Week 5: Advanced Statistics & Exploratory Data Analysis

Hypothesis Testing, EDA Techniques & Data Storytelling

Duration: 7 Days | Level: Intermediate | Prerequisites: Week 4 Statistics

Welcome to Week 5! You've built a solid foundation in statistics - now it's time to apply those skills to real-world analysis. This week, you'll learn how to test hypotheses, explore data systematically, and communicate findings effectively.

By the end of this week, you'll be able to design experiments, analyze A/B tests, perform comprehensive exploratory data analysis, and present your findings in a compelling way.

Day 1

Hypothesis Testing Fundamentals

Making Data-Driven Decisions with Confidence

What is Hypothesis Testing?

Hypothesis Testing is a statistical method used to make decisions about a population based on sample data. It helps us determine whether observed differences are statistically significant or just due to random chance.

Think of hypothesis testing as a courtroom trial: we start with an assumption of innocence (null hypothesis) and need evidence to prove guilt (alternative hypothesis).

Null and Alternative Hypotheses

H₀ (Null Hypothesis)

The "status quo" - no effect, no difference

Example: "The new website design has NO effect on conversion rates"

H₁ (Alternative Hypothesis)

What we're trying to prove - there IS an effect

Example: "The new website design DOES affect conversion rates"

Type I and Type II Errors

Type I Error (False Positive)

Rejecting H₀ when it's actually true

Example: Concluding a drug works when it doesn't

Probability = α (significance level)

Type II Error (False Negative)

Failing to reject H₀ when it's actually false

Example: Missing a real effect that exists

Probability = β

P-values and Significance Levels

P-value: The probability of observing results at least as extreme as the sample results, assuming the null hypothesis is true.

Significance Level (α): The threshold for rejecting H₀, typically 0.05 (5%).

                        Decision Rule
                        If p-value ≤ α: Reject H₀ (result is statistically significant)
If p-value > α: Fail to reject H₀ (result is not statistically significant)

                    

One-tailed vs Two-tailed Tests

Type	When to Use	Example H₁
Two-tailed	Testing for any difference (could be higher OR lower)	μ ≠ 50 (mean is different from 50)
One-tailed (Right)	Testing if value is greater than	μ > 50 (mean is greater than 50)
One-tailed (Left)	Testing if value is less than	μ < 50 (mean is less than 50)

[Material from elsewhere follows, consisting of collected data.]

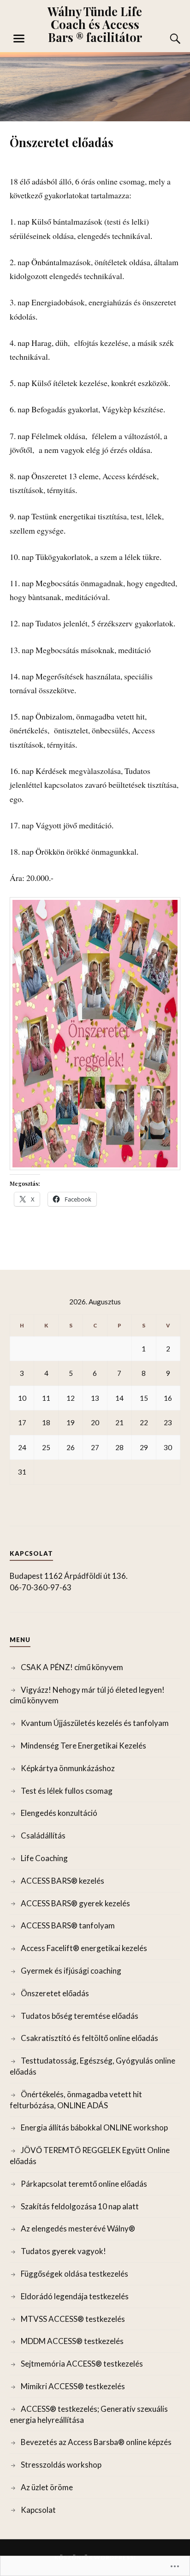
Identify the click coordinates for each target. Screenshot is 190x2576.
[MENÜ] (19, 38)
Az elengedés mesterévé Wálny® (78, 2228)
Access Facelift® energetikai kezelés (84, 1948)
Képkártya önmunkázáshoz (68, 1768)
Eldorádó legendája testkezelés (75, 2296)
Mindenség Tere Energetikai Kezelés (83, 1745)
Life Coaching (44, 1858)
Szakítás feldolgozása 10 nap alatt (80, 2206)
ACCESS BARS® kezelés (62, 1881)
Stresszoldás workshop (61, 2464)
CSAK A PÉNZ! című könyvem (72, 1667)
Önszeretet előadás (55, 1993)
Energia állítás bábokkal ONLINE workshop (94, 2127)
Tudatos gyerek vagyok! (63, 2251)
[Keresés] (166, 38)
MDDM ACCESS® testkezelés (72, 2341)
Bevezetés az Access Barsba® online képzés (96, 2442)
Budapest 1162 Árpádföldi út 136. (69, 1576)
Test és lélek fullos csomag (67, 1791)
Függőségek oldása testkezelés (74, 2274)
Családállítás (43, 1835)
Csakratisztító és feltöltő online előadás (89, 2038)
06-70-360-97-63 (40, 1587)
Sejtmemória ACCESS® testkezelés (82, 2363)
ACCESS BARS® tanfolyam (68, 1925)
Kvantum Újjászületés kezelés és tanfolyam (95, 1723)
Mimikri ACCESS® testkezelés (73, 2386)
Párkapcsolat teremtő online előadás (84, 2184)
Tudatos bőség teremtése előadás (79, 2016)
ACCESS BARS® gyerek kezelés (75, 1903)
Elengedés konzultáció (59, 1813)
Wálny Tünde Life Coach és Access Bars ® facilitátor (95, 24)
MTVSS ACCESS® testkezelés (73, 2319)
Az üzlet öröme (47, 2487)
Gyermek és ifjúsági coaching (71, 1970)
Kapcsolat (38, 2510)
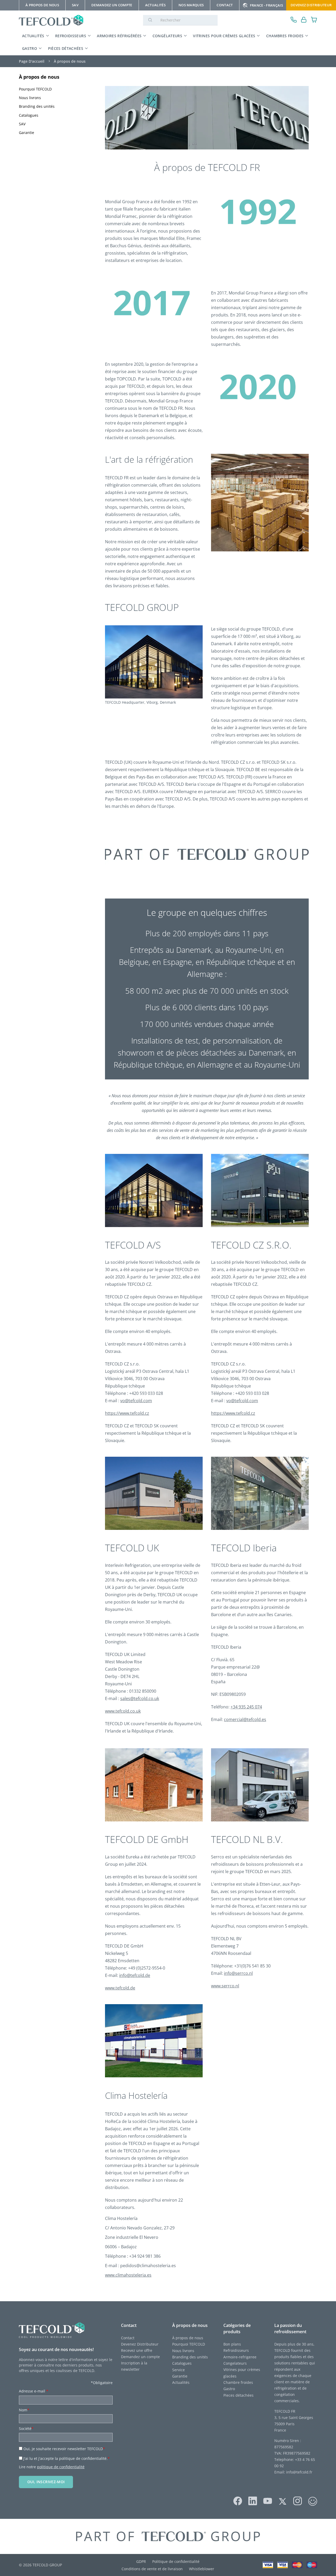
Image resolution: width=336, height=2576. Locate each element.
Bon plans (232, 2344)
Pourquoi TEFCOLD (188, 2344)
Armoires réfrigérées (119, 35)
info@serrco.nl (238, 1973)
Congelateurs (235, 2363)
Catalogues (182, 2363)
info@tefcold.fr (299, 2472)
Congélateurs (167, 35)
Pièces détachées (65, 48)
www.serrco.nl (225, 1986)
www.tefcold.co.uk (123, 1711)
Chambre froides (238, 2382)
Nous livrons (183, 2350)
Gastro (29, 48)
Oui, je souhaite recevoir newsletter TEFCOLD (64, 2448)
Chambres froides (285, 35)
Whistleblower (201, 2568)
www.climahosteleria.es (128, 2275)
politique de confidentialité (61, 2466)
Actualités (33, 35)
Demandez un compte (140, 2356)
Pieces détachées (238, 2395)
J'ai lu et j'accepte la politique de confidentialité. (66, 2458)
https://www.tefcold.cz (127, 1413)
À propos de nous (39, 77)
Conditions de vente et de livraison (152, 2568)
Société (26, 2428)
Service (179, 2369)
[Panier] (314, 20)
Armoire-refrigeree (239, 2356)
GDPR (141, 2561)
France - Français (266, 5)
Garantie (179, 2376)
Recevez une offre (136, 2350)
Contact (127, 2337)
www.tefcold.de (120, 1988)
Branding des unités (190, 2356)
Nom (24, 2409)
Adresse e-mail (33, 2391)
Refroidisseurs (70, 35)
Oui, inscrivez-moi (46, 2481)
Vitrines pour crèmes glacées (224, 35)
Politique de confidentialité (176, 2561)
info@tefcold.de (134, 1975)
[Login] (304, 20)
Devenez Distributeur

Steps in Hypothesis Testing

State the hypotheses: Define H₀ and H₁
Choose significance level: Typically α = 0.05
Select the appropriate test: Based on data type and sample size
Calculate the test statistic: Z-score, t-statistic, etc.
Find the p-value: Probability of observing the result
Make a decision: Reject or fail to reject H₀
Interpret results: In context of the business problem

Example: Testing a Marketing Campaign

Scenario: A company claims their new email campaign increases click-through rates above the historical average of 2.5%.

H₀: μ = 2.5% (no improvement)

H₁: μ > 2.5% (improvement exists)

Sample: 1000 emails sent, 32 clicks (3.2%)

Test: One-sample z-test

Result: p-value = 0.023

Decision: Since p < 0.05, reject H₀. The new campaign significantly improves click rates.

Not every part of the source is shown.